Walker is an alumnus of the bands of George Russell, Mike Gibbs and Kenny Wheeler, and more recently one quarter of The Impossible Gentlemen with Steve Swallow, Gwilym Simcock and Adam Nussbaum. His guitar playing invites superlatives. It was easy to see why George Russell loved Walker's contributions to the Living Time Orchestra their fire and funk always coupled with finesse. What a musician plays must always serve the music self-conceit, not their own. These qualities will make Ropes one of the most played British jazz albums of 2019.
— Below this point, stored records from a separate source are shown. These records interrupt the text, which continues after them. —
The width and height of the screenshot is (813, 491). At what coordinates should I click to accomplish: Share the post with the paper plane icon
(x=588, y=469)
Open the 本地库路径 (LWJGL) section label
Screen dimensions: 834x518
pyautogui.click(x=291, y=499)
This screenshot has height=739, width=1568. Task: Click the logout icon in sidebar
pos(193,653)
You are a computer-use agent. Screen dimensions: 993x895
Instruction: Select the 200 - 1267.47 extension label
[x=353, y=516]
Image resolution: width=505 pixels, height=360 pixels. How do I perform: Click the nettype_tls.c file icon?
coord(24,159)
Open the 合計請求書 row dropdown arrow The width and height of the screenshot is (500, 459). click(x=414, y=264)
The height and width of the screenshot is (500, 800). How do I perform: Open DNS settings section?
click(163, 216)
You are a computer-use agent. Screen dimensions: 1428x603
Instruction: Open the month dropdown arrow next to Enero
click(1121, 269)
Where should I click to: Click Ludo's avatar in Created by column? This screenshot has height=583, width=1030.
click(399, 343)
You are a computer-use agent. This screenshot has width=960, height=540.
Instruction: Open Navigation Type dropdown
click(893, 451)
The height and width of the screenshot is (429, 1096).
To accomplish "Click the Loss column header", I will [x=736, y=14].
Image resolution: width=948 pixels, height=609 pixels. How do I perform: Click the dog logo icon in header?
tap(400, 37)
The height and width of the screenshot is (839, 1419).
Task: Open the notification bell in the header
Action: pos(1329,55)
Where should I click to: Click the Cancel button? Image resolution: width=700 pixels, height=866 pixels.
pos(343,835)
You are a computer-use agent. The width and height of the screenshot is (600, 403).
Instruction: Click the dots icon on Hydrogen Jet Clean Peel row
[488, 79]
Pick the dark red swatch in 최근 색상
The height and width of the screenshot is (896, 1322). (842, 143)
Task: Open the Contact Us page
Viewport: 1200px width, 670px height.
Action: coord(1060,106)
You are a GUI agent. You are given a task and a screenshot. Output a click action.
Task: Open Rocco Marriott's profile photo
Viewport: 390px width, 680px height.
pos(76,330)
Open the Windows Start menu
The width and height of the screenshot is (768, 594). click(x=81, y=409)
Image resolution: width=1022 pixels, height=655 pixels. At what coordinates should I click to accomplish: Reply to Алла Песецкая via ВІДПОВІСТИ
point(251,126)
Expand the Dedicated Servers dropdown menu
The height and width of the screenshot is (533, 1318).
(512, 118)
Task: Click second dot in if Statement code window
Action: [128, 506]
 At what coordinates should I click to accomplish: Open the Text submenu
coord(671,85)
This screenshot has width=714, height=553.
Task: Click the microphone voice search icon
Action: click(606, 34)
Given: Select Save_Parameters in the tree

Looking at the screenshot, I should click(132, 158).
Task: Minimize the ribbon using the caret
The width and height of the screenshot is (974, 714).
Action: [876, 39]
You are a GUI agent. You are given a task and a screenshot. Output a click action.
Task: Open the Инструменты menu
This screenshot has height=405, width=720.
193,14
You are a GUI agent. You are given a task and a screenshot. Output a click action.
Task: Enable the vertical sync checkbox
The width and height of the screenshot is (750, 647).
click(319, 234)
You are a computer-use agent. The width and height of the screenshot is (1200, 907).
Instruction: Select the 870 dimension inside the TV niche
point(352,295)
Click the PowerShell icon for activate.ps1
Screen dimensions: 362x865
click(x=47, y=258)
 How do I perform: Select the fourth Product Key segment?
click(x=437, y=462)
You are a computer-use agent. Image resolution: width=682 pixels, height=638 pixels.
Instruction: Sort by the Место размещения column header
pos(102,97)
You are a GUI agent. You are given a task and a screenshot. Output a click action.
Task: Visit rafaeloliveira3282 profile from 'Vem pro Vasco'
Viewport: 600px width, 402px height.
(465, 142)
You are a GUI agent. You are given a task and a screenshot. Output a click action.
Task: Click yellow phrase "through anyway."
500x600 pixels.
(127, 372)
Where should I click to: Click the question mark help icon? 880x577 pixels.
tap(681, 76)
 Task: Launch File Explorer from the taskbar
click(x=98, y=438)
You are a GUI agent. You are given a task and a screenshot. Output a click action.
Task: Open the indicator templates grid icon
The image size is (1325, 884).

At the heart of this album is the gorgeous, pastoral three-movement title track. The piece is actually quite traditional in its compositional approach—theme, variations and recapitulations with different tempos for each movement—but none the worse for it. As Walker explains in the interview below, "Ropes" is a personal piece relating to his mother's mental health issues and his attempts to understand what she was going through. The word "poignant" hardly seems to do justice to its tripping melodies, gorgeous harmonies and strong and performances from Walker, saxophonist Iain Dixon, pianist Les Chisnall and Adam Nussbaum's subtle drumming. Walker's use of the 22-piece Psappha Strings is also remarkably effective, variously deploying the orchestra to state the melody, provide rhythmic support, offer a wide range of textures and provide counterpoint for the soloists. Gwilym Simcock replaces Chisnall on "Devon Bean" and "Madhouse and the Whole Thing There," his more expansive style well-suited to the fast-paced "Devon Bean" and the brooding, hymnal "Madhouse." The decision to deploy Dixon on the title track and elsewhere is a wise one. Yet the real find here is Chisnall: the delicacy of his contributions to "Still Slippy Underfoot" and "Wallenda's Last Stand" are beautifully weighted, feeding the solos of Dixon and Walker and contributing to the architecture of the piece.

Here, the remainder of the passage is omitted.